Interest is calculated hourly, with rates varying by asset and term. Flexible loans have floating rates that change with market supply and demand. Fixed-term loans lock in the rate at borrowing time.

Margin Call and Liquidation Thresholds

As your collateral's price fluctuates, your actual LTV changes. When LTV reaches the margin call level (typically around 75%), the system notifies you to add collateral. If LTV continues climbing to the liquidation level (typically around 83%), the system automatically sells your collateral to repay the loan.

Step-by-Step Borrowing Guide

Step 1: Access the Loans Page

On the Binance website, go to "Earn" in the top navigation and find "Crypto Loans." In the app, search for "Crypto Loans" in the "More" menu.

Step 2: Select Borrow and Collateral Assets

Choose the asset you want to borrow (e.g., USDT) and the collateral asset (e.g., BTC or ETH). The page shows current rates, LTV ratios, and other details.

Step 3: Enter Borrow Amount

Enter how much you want to borrow. The system automatically calculates the required collateral. You can also work in reverse — enter your collateral amount and the system shows the maximum you can borrow.

Step 4: Choose Loan Term

Common options include 7, 30, 90, and 180 days, plus a flexible (open) term. Different terms have different rates — shorter terms generally carry lower rates.

Step 5: Confirm and Borrow

Review all parameters: borrow amount, collateral amount, interest rate, term, margin call level, and liquidation level. Once everything checks out, click "Confirm Borrow." Funds arrive in your spot account instantly.

Repayment

Normal Repayment

Find your loan in the orders page and click "Repay." You can repay in full or in part. The repayment amount includes principal plus accrued interest up to that moment. Upon successful repayment, collateral is automatically returned to your spot account.

Early Repayment

Most loan products allow early repayment without penalties. Interest is only charged for the time you actually held the loan, so early repayment saves you money.

Auto-Repayment at Maturity

If your Binance account has sufficient balance, you can enable automatic repayment at maturity. The system will automatically deduct the required assets to complete repayment.

What Happens If You Don't Repay

If you fail to repay at maturity and haven't set up auto-repayment, the system will automatically sell your collateral to cover the loan. Always keep track of your repayment date and set reminders.

Managing Your LTV Ratio

LTV is the most critical metric in loan management. Here's how to keep it in check:

Add more collateral. When a market drop pushes your LTV up, add additional collateral to bring it back down.

Make partial repayments. Paying back part of the loan also effectively lowers your LTV.

Set price alerts. In the Binance app, set price alerts for your collateral asset so you're notified when the price approaches your margin call trigger.

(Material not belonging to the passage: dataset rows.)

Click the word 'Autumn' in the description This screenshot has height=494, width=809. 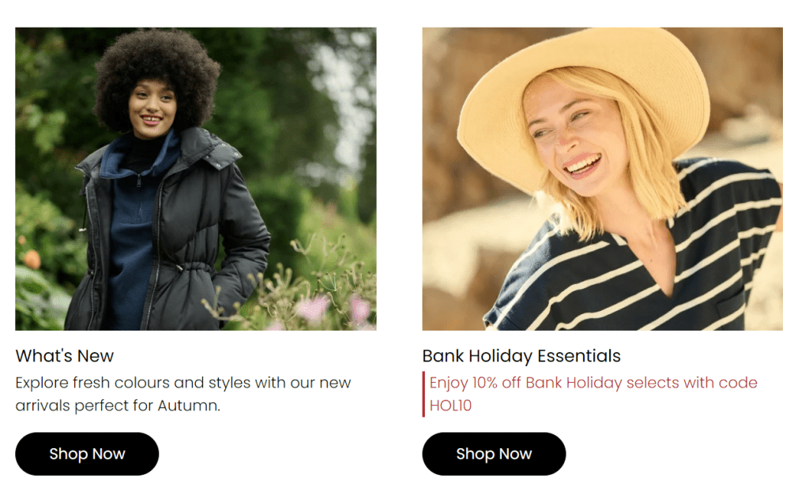point(191,406)
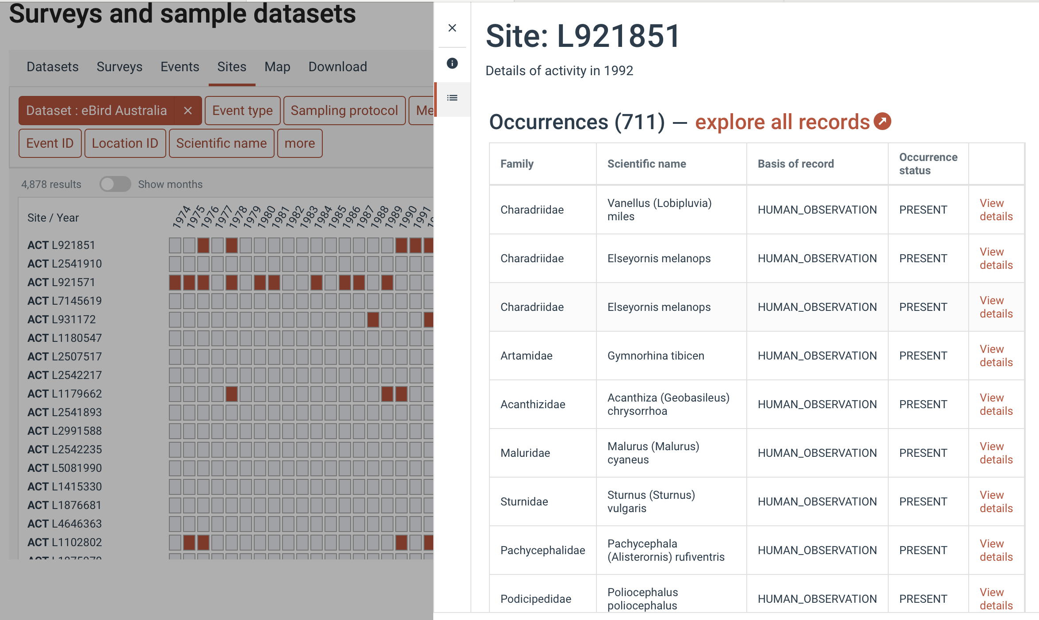Open the Scientific name filter
The height and width of the screenshot is (620, 1039).
[x=221, y=143]
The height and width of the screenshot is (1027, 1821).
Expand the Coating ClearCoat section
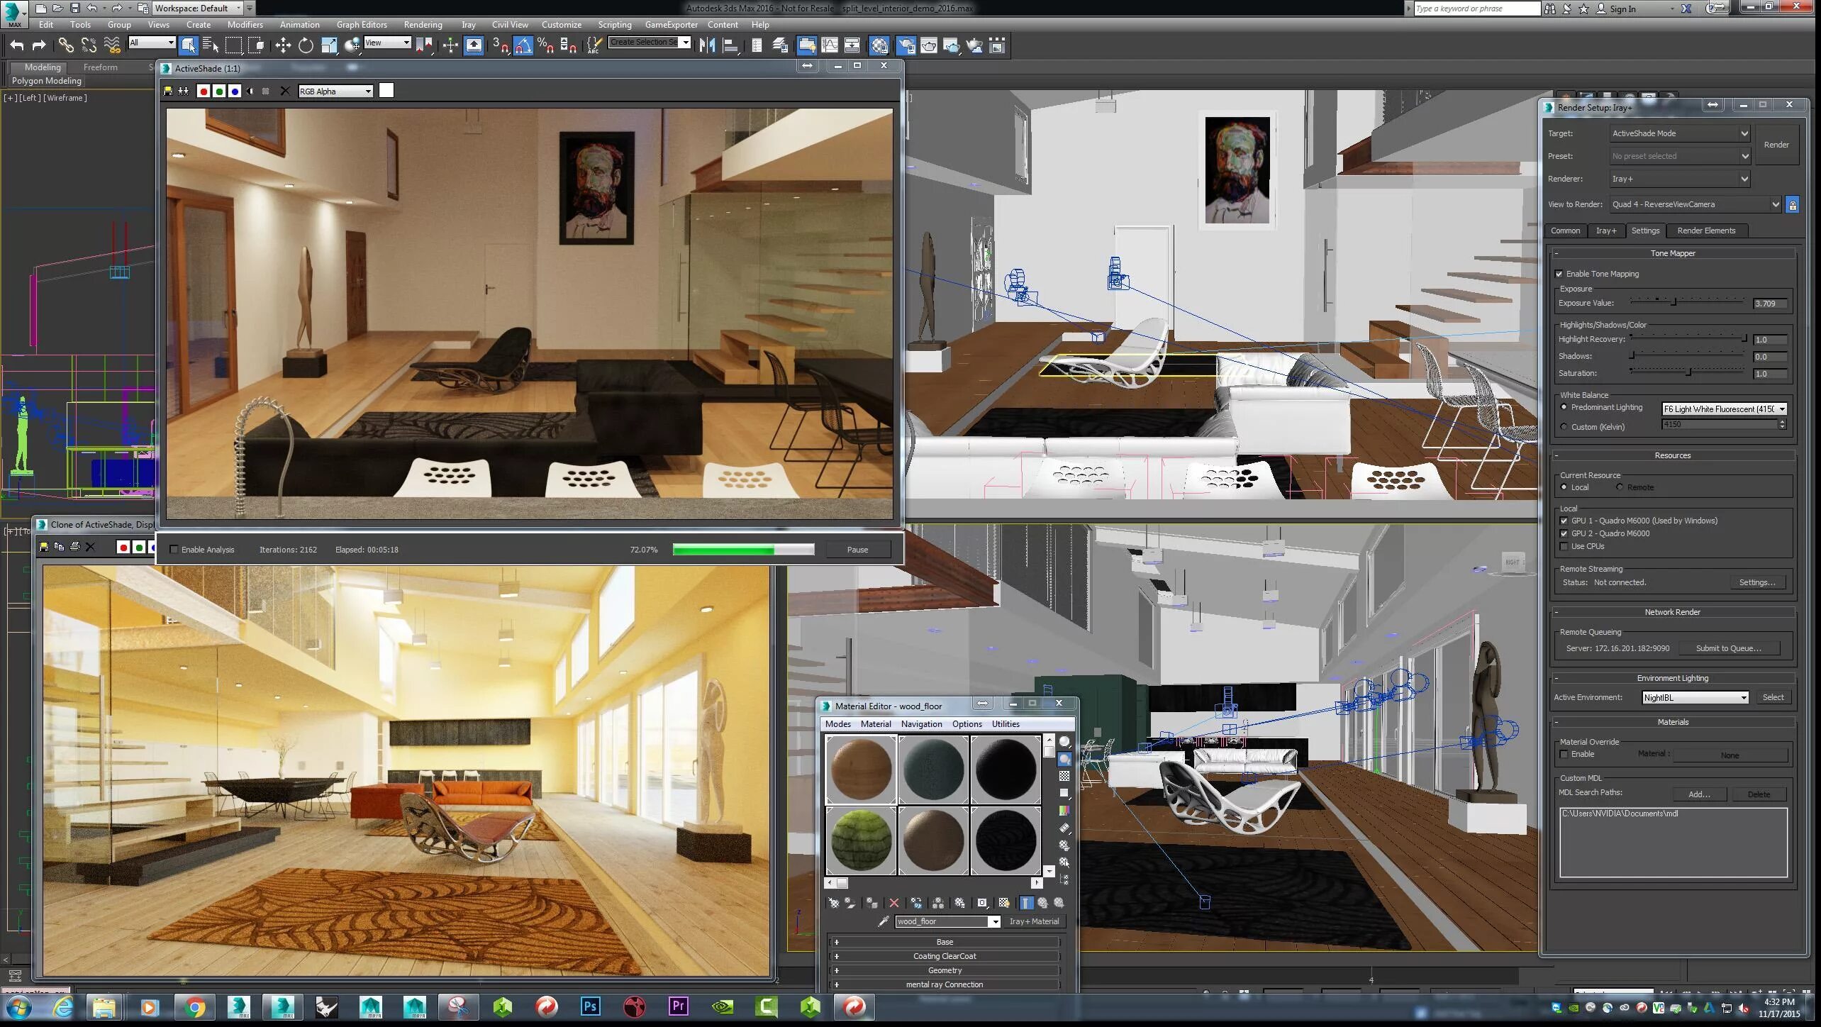(835, 955)
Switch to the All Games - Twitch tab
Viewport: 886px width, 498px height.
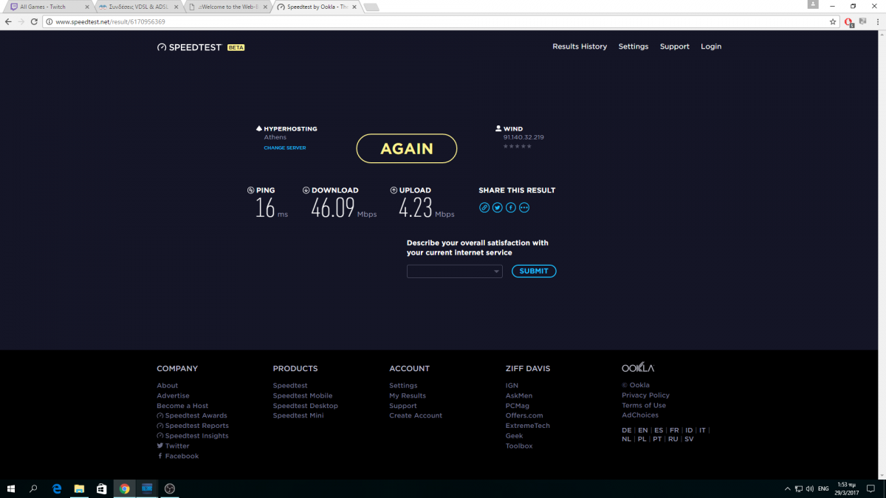point(44,7)

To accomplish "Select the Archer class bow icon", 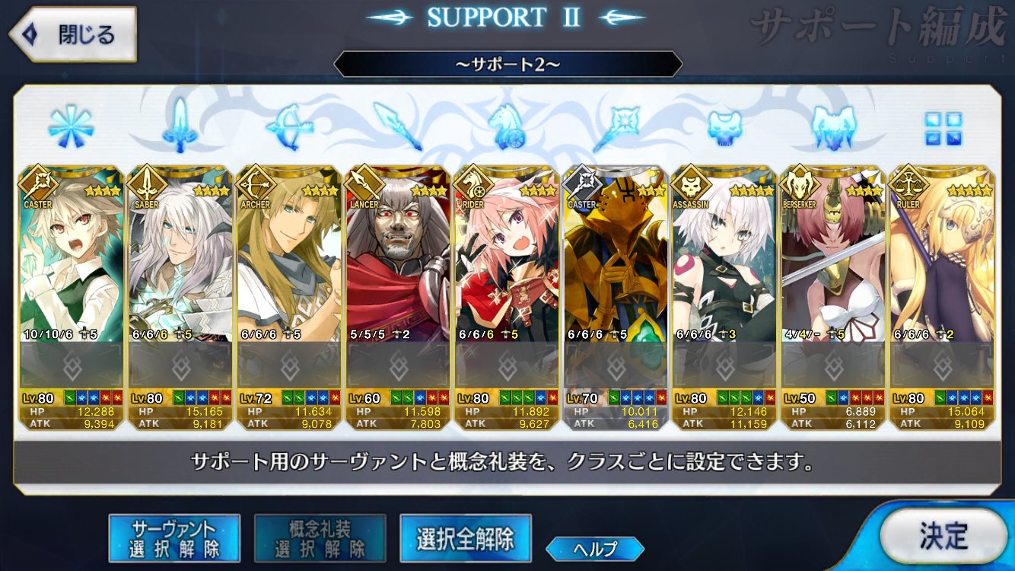I will coord(290,126).
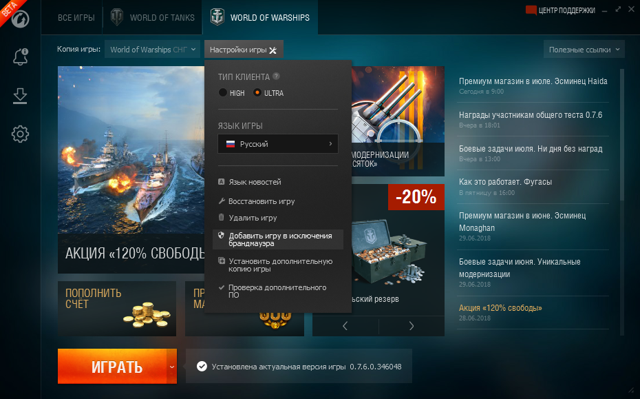This screenshot has height=399, width=640.
Task: Click Wargaming logo in top-left corner
Action: click(x=20, y=19)
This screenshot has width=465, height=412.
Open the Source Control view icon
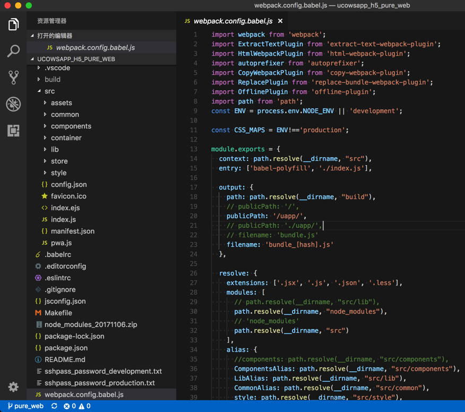pos(13,78)
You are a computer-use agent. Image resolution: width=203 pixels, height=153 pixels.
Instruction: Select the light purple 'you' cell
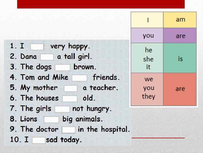point(147,36)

Interest Calculation Example

Suppose you collateralize 1 BTC (worth 60,000 USDT), borrow 30,000 USDT, for a 30-day term at an 8% annual rate.

Daily interest = 30,000 x 8% / 365 = approximately 6.58 USDT. Total interest over 30 days is approximately 197.26 USDT. At maturity, you repay 30,197.26 USDT and get your 1 BTC back.

Risk Warnings

First, liquidation risk is the biggest threat. If your collateral price plunges and you can't add collateral in time, the system will force-sell your assets. In extreme market conditions, this can happen very quickly.

Second, interest rate fluctuation. Flexible loan rates aren't fixed — they can spike when market demand surges.

Third, don't borrow to speculate with high leverage. Borrowing is already a form of leverage. Using borrowed funds for high-risk investments creates leverage on top of leverage — a recipe for devastating losses if the market turns.

Fourth, always remember your repayment date. Missing it means your collateral gets liquidated automatically.

Summary

Binance Crypto Loans give crypto holders a flexible way to access liquidity without selling their assets. When using this feature, be diligent about managing your LTV ratio, maintain a safety margin, and stay on top of market movements and repayment dates. Crypto loans are a double-edged sword: used wisely, they improve capital efficiency; used carelessly, they can amplify your losses.